Effect of Chronicity on Self Perception: In order to investigate the possibility of an effect on RPC due to degree of chronicity, a simple classification scheme was developed after review of a frequency distribution based on number of days since injury. A significant difference across four degrees of chronicity was found in terms of age in a one-factor analysis of variance (F3,169 = 6.58, p < .001). No difference was found based on number of days between test and retest (F3,169 = .42, p = .73). A subsequent two-factor repeated measures analysis of variance on RPC score reveals a statistically significant difference based on degree of chronicity (F3,168 = 2.67, p = .05). Of considerable interest is that the interaction between degree of chronicity and test administration is significant (F3,168 = 2.85, p = .04).

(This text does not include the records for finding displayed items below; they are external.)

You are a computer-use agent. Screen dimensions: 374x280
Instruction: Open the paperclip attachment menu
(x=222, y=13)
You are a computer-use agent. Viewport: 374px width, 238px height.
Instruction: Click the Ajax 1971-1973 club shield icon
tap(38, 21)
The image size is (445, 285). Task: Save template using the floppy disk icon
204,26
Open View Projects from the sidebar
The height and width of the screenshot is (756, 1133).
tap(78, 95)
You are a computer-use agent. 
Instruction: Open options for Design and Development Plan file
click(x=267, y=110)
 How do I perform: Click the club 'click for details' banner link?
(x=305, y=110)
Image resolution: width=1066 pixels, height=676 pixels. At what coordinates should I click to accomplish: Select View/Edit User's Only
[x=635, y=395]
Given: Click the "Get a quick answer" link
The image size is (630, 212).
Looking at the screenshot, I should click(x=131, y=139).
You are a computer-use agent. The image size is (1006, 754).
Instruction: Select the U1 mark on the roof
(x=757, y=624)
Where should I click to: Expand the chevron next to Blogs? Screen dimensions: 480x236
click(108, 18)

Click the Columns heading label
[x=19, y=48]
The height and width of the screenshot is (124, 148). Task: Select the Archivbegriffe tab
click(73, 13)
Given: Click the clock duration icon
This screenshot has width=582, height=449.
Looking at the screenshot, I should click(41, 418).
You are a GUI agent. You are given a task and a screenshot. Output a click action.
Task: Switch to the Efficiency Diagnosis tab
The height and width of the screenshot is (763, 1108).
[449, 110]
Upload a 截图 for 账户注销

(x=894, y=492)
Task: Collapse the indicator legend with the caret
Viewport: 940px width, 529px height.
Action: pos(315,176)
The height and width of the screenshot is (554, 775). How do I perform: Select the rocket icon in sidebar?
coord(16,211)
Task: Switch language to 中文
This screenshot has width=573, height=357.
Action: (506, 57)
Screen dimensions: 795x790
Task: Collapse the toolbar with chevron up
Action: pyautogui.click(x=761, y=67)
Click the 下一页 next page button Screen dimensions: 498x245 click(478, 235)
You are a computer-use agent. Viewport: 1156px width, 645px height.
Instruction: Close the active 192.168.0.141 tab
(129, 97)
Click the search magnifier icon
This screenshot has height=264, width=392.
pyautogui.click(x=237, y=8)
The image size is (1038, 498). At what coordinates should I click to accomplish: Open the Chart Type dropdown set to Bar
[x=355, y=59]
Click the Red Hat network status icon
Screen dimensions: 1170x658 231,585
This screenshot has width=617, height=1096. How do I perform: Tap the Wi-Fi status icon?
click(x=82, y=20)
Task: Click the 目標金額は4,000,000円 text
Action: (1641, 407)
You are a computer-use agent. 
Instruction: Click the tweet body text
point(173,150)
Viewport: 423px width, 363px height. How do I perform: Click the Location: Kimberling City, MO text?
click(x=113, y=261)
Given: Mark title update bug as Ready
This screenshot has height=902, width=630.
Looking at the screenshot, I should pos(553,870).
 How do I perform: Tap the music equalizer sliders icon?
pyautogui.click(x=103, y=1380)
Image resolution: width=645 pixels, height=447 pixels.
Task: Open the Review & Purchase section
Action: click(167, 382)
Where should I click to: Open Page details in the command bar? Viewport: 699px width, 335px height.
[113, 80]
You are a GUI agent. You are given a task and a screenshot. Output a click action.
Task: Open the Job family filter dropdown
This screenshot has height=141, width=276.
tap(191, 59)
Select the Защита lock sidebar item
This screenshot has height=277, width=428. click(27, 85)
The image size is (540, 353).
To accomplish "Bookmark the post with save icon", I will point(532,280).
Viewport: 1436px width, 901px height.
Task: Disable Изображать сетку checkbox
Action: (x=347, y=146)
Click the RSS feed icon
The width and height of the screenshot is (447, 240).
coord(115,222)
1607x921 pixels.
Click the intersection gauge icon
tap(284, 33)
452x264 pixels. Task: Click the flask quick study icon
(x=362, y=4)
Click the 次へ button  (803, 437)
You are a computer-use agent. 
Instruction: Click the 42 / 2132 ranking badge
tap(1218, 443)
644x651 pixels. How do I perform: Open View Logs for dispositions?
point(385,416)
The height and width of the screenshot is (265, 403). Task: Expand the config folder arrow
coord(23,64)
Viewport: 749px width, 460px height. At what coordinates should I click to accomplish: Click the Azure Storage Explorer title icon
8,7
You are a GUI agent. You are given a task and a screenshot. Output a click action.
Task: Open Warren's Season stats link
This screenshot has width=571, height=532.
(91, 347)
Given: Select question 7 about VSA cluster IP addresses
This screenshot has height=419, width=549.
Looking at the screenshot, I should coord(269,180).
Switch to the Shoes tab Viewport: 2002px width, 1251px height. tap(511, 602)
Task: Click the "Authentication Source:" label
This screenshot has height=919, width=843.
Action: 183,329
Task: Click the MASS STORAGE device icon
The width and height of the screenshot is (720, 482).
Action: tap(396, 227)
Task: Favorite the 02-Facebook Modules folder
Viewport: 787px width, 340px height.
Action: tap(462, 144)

This research establishes the reliability across a variety of application sites of a new instrument that is intended to evaluate the functional self-efficacy of disabled individuals. While designed as a reliability study, the present study also found that chronicity is related to diminished functional self-efficacy. It may be a direct causal relationship in which greater chronicity leads to lower functional self-efficacy. Subjects who received intervention earlier have significantly higher initial ratings of perceived capacity than subjects who received intervention later. However, another interpretation of these data is that a low score on the SFS may be a characteristic of individuals who eventually become chronically disabled. That is, lower functional self-efficacy leads to greater chronicity. At a level below that which would be considered necessary for involvement in each individual’s usual and customary occupation, the rating of perceived capacity may be interpreted by the individual as an indicator of functional inefficacy, incompetence, or helplessness. If this is so, the SFS may be a useful tool to provide early identification of those who may need more intense treatment.
In addition to the unexpected finding that chronicity is related to functional self-efficacy, there were two other unexpected findings in the present study. The first was the degree to which functional self-efficacy is reactive to the functional capacity evaluation process. On average, each subject’s rating of perceived capacity improved by 9% with only the experience of the functional capacity evaluation separating the first test administration from the second. This may be a reaction to the initial administration of the SFS or it may be due to other factors commonly found in the functional capacity evaluation process. In any case, the change is in a “positive” direction and is consistent across sites, given allowances for chronicity. The second unexpected finding was the degree to which this reactivity in functional self-efficacy differs with chronicity. That is, significant improvement in functional self-efficacy was found among subjects who were within one year of the disabling injury. Beyond that point in time, functional self-efficacy is not only lower but is less likely to respond to these levels of intervention. If functional self-efficacy is to be improved, it will require more intense intervention.